The category tower service providers (CTSPs) will be paid using a two-part mechanism. They will be paid operational costs, with an annual target in the contract. A gain share mechanism will also operate with CTSPs only making a profit when savings are delivered. The more savings, the more profit. The contract includes a minimum level of savings and incentives to encourage CTSPs to overachieve on their savings targets.

This will not be an overnight change and trusts will instead see changes over time – apart from the switch over to the top-slice model. 

‘New category strategies will be developed and framework contracts replaced over time when there are opportunities such as current frameworks expiring or new mini competitions being run,’ says Mr Blackith. 
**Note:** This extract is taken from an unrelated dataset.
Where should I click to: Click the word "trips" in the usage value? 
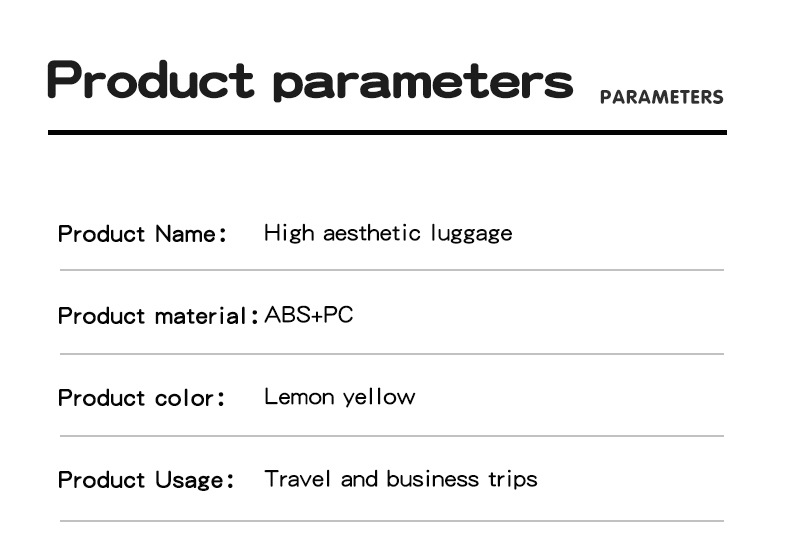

‘Our aim is not a “big bang” change in the way we interact with our NHS partners. We expect there to be a transition into an improved approach to account management, core services and ultimately price. We will make changes in a way that doesn’t risk continuity of supply, is in line with NHS expectations and moves the NHS procurement landscape to a more efficient one.’ 

League of their own

Procurement departments now have their own league table after NHS Improvement published rankings for acute providers in November. 

While not part of the Department of Health’s Procurement Transformation Programme, the league table provides an assessment of the relative performance of procurement departments in acute providers.

Trusts are rated based on their performance against five indicators. Two of these measure process efficiency – for example, the proportion of non-pay spend in NHS Improvement’s price comparison tool. Three metrics cover price performance, including the percentage saving if the provider’s top 100 products had been bought at the average of the median and minimum price. 

The metrics are combined using set weightings.

Using 2016/17 data, a total of 11 trusts were assessed as ‘exceeding expectation’ overall, 77 met expectation, while 48 were below expectation. 

From 2018, the league table will be refreshed on a quarterly basis. 

In addition, the table suggests a savings target range for each trust.